#### [Given instruction]
Reproduce the blog post on paradox verbatim between "Thursday, May 03, 2007" and "to re-examine them.", inclusive.

#### [Passage shown]

*-*-*

Find Your Voice

Thursday, May 03, 2007

Paradox




A statement which seems contradictory or absurd, but which expresses a truth.


Freedom is not doing what you want, freedom is wanting to do what you have to do...this kind of freedom is always rooted in practised habit. - Northrop Frye


If you want to move forward you have to stand still. To achieve certain goals it is important to first understand them and instill the right habits and practices which will enable you to achieve your goal. Most importantly - allow your goals to be altered because of the willingness to re-examine them.


If you simply jump in without hesitation the haste will cause error. It is like a child that wants to ride a bike without standing still first and listening to his father's instruction. It does not mean that you remove error completely but perhaps disapointment and pain can be reduced greatly or even removed.


We are not brought up to embrace paradox, only human rationality which serves our own purpose. Everything has to happen quickly and efficiently and decisions have to be made faster than the speed of light because there is no time. Not true!

By doing less you achieve more. Take the concept of 'time management' as an example - I don't believe in it. How can we think that by organising the details of my life I am in charge of time - it's absurd. Instead I believe we have to detach ourselves from constraining kronos time (watch time) and attach ourselves to kairos time (season time). In other words look beyond the ticking seconds to the important matters that stretch beyond our own reality to make every second count.

Now just to be clear: I believe in punctuality and I will not let the falling leaves in autumn dictate my approach to life. To get a grip you got to let go.


Don't plan, prepare. If I want to be prepared I cannot consider only one option. To be truly successful we have to be uncertain where we are going but not about who we are. Knowing who we are empowers us to know how we are going and that is the destination.

*-*-*

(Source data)
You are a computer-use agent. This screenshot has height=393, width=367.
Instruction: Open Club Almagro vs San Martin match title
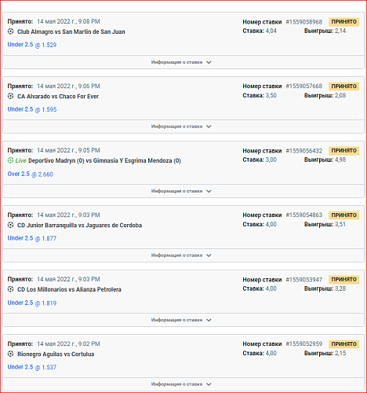coord(71,31)
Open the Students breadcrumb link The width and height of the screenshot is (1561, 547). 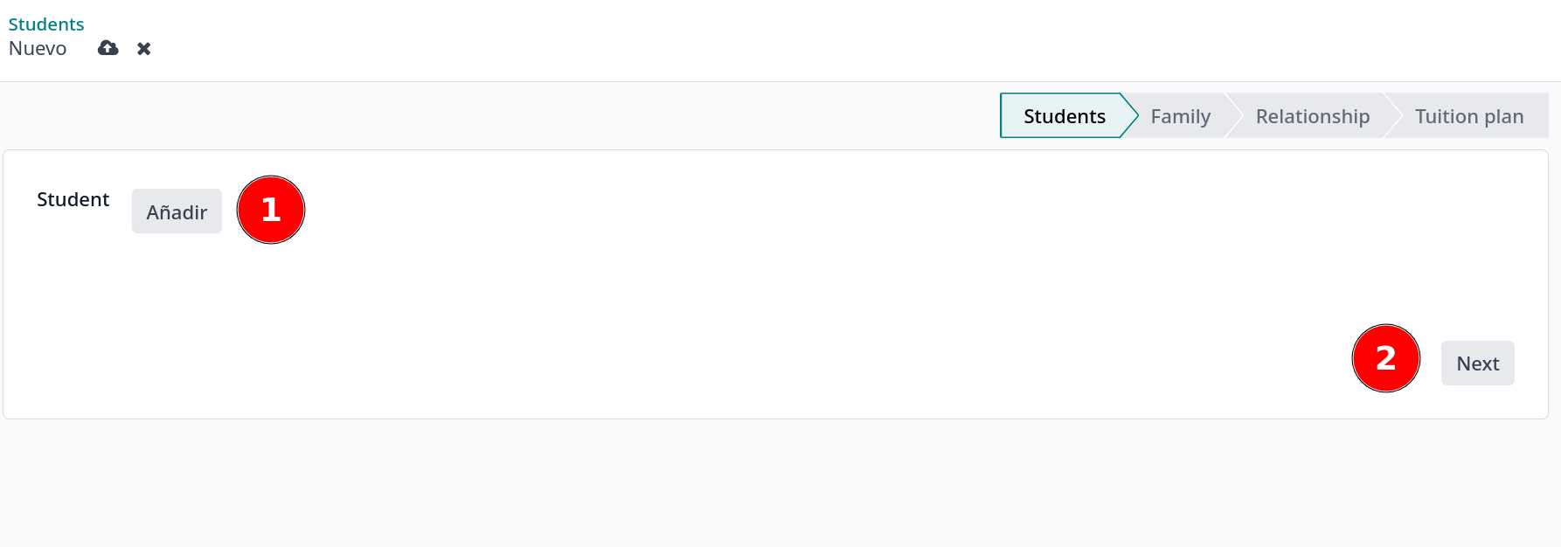click(46, 24)
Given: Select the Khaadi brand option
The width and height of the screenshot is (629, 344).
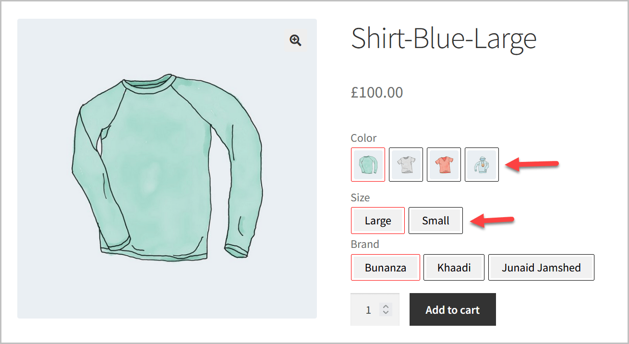Looking at the screenshot, I should (x=454, y=268).
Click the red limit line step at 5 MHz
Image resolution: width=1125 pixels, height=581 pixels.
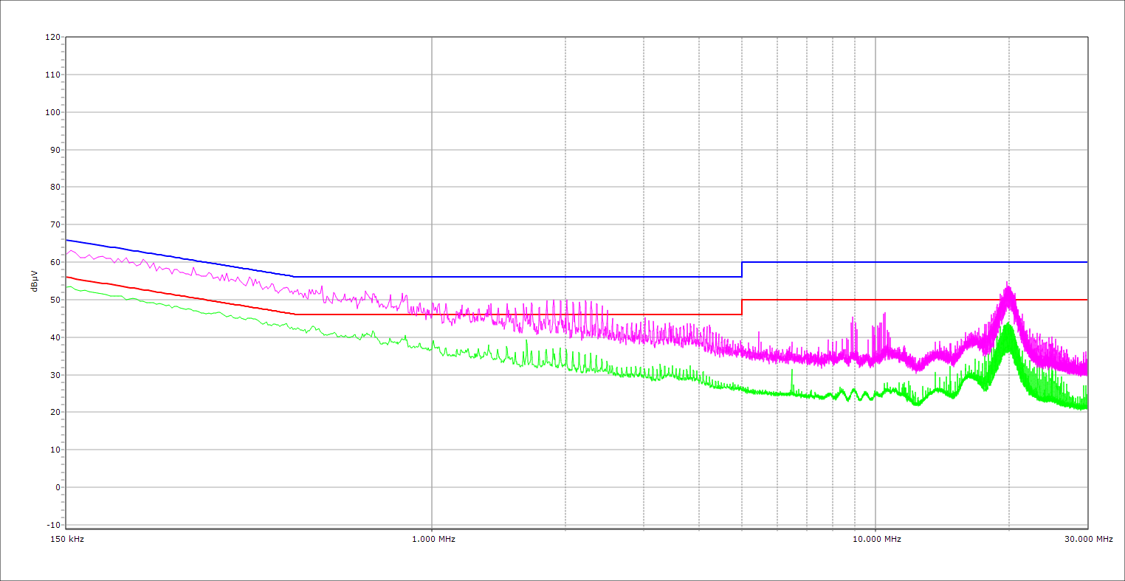click(x=742, y=307)
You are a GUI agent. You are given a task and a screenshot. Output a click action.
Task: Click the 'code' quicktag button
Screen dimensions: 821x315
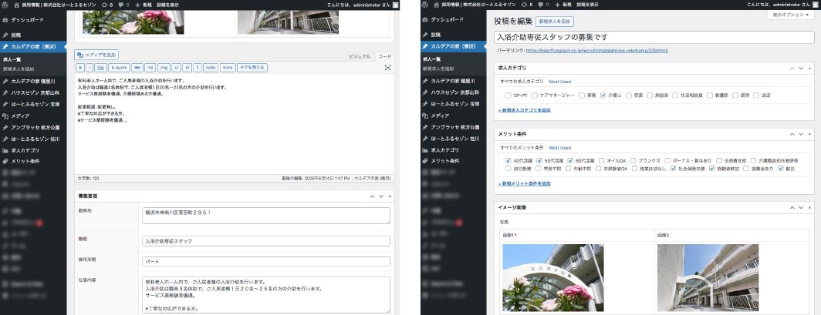tap(211, 68)
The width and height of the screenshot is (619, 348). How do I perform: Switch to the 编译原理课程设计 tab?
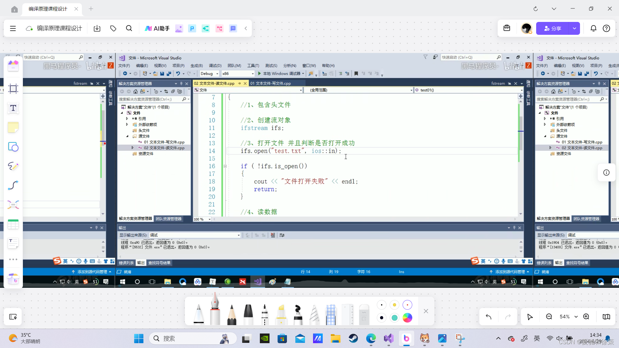click(48, 9)
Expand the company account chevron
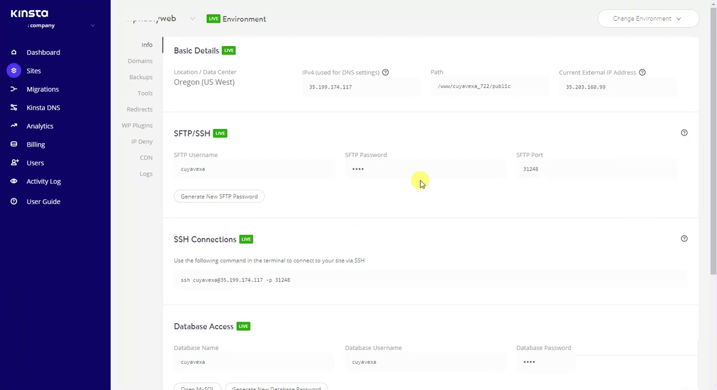The height and width of the screenshot is (390, 717). (92, 25)
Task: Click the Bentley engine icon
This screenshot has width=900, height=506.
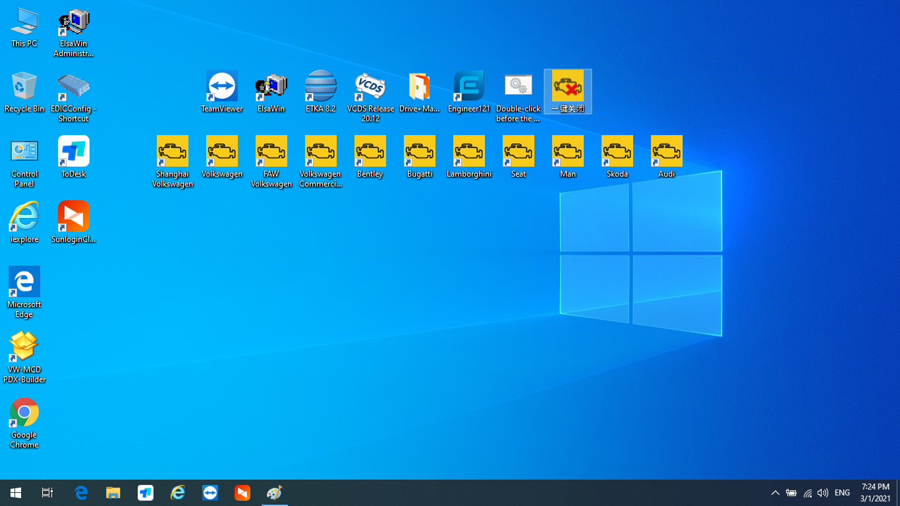Action: (x=370, y=152)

*-*-*

#### [Solution to this exercise]
Thursday, May 03, 2007

Paradox




A statement which seems contradictory or absurd, but which expresses a truth.


Freedom is not doing what you want, freedom is wanting to do what you have to do...this kind of freedom is always rooted in practised habit. - Northrop Frye


If you want to move forward you have to stand still. To achieve certain goals it is important to first understand them and instill the right habits and practices which will enable you to achieve your goal. Most importantly - allow your goals to be altered because of the willingness to re-examine them.